Monday, February 1, 2016

Bury the Pro Bowl Game

It is time. In fact, it’s way overdue.

It is time the National Football League’s journey into crass exhibitionism, the annual Pro Bowl Game, is put out of its misery and retired.

What once was a fairly decent game played after all the post-season festivities were concluded has devolved into nothing more than a romp on the beach in Hawaii followed by a poor facsimile of what the NFL calls a football game.

Now it is played the Sunday between the conference championship games and the Super Bowl. It is in the strictest sense of the word an exhibition. It doesn’t count in a far-out way. It’s the most meaningless of all the meaningless All-Star Games and nothing more now than a reason to stroke the egos of the players.
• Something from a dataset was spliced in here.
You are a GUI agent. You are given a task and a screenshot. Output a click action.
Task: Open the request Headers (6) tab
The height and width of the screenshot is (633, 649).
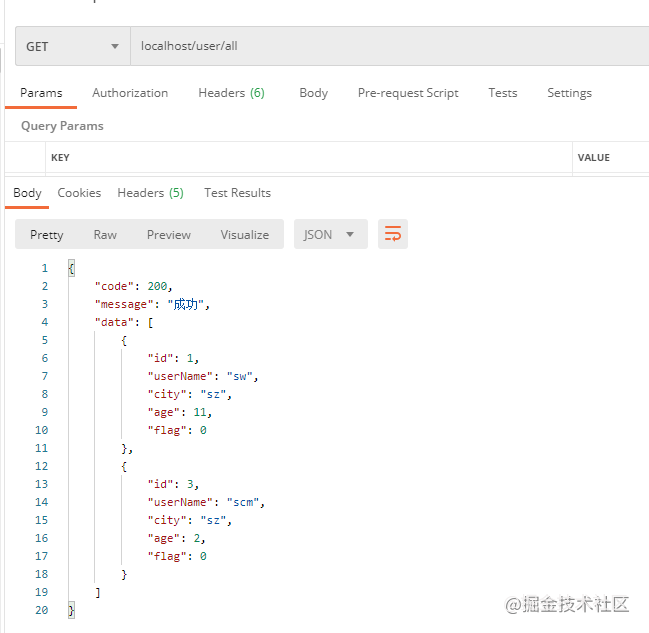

It is the only All-Star Game of the four major sports in this country that is played after the season. All others are played as a mid-season break.

I remember when the Pro Bowl was played in the manner of a regular-season game. Back in the 1950s, 1960s and into the 1970s, there was a distinct rivalry between conferences.
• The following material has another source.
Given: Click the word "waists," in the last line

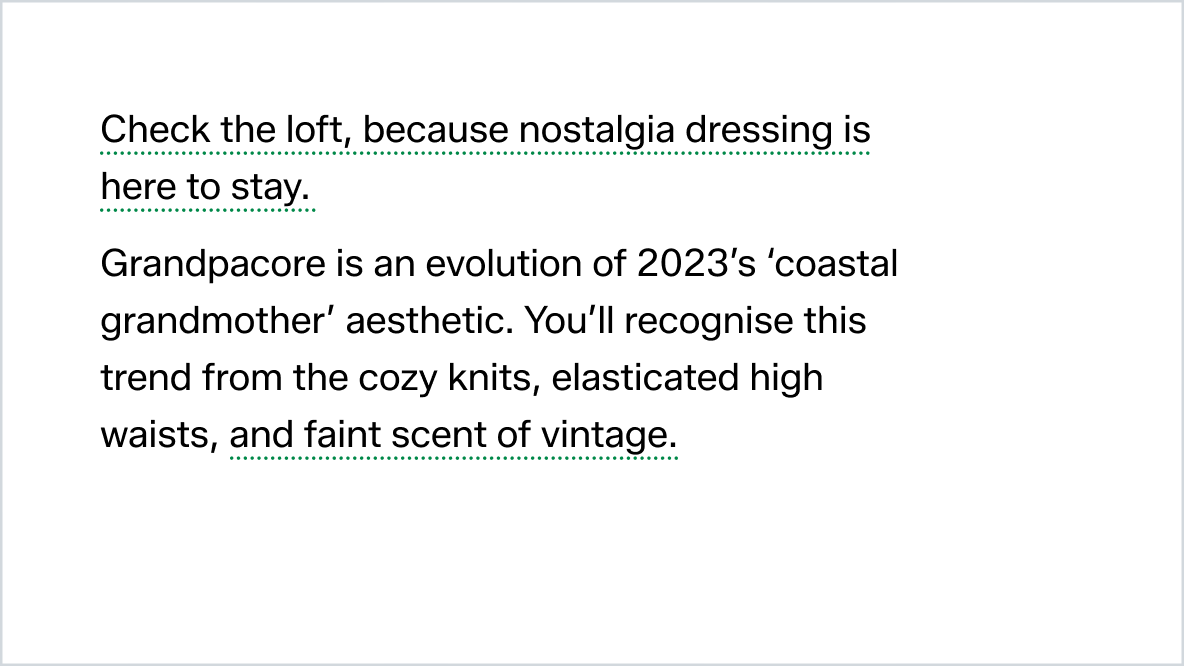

Like in the 1965 Pro Bowl Game when Baltimore Colts defensive end Gino Marchetti planted Frank Ryan in the ground and dislocated his shoulder as the Cleveland quarterback attempted to pass.

Marchetti admitted it was an act of revenge because he believed Ryan was trying to run up the score of the championship game the week before, declaring he wanted “one more shot” at Ryan. The Pro Bowl afforded him the opportunity.

The Browns were leading, 27-0, in the 1964 title game in Cleveland when fans ran onto the field and tore down the goalposts with 26 seconds remaining in the game and the Browns in possession at the Baltimore 16. Officials called the game at that point despite Ryan’s protestations to continue.

Feuds used to spill over into the final professional football game of the season. Now, all the players do during the game is waltz – sometimes literally – through games, hoping not to get hurt. Sagging television ratings indicate the fans’ disdain for the game.

As it is played now, the Pro Bowl Game has become a joke and the league, for some reason, chooses to perpetuate it, believing perhaps that fans cannot get enough football no matter in what form it is presented.

Commissioner Roger Goodell a few years ago entertained thoughts of completely doing away with the game, which in 1950 became the game most fans became used to, an extension of normal aggressive football, not the touch football it has become. Unfortunately, they were passing thoughts and passed away.

What we have today is a stepchild of the original format, which featured All-Star teams from rival geographic conferences over the years. The AFC-NFC rivalry has given way to the current fantasy-draft procedure of players selected by fans and coaches.

The so-called “unconferenced” format has Hall of Fame wide receivers Jerry Rice and Michael Irvin selecting their teams fantasy football style the last two seasons, often times forcing teammates during the regular season to oppose each other.

The allure of the game is now watered down by the absence of those playing in the Super Bowl a week after the Pro Bowl, diluting the star quality of the game.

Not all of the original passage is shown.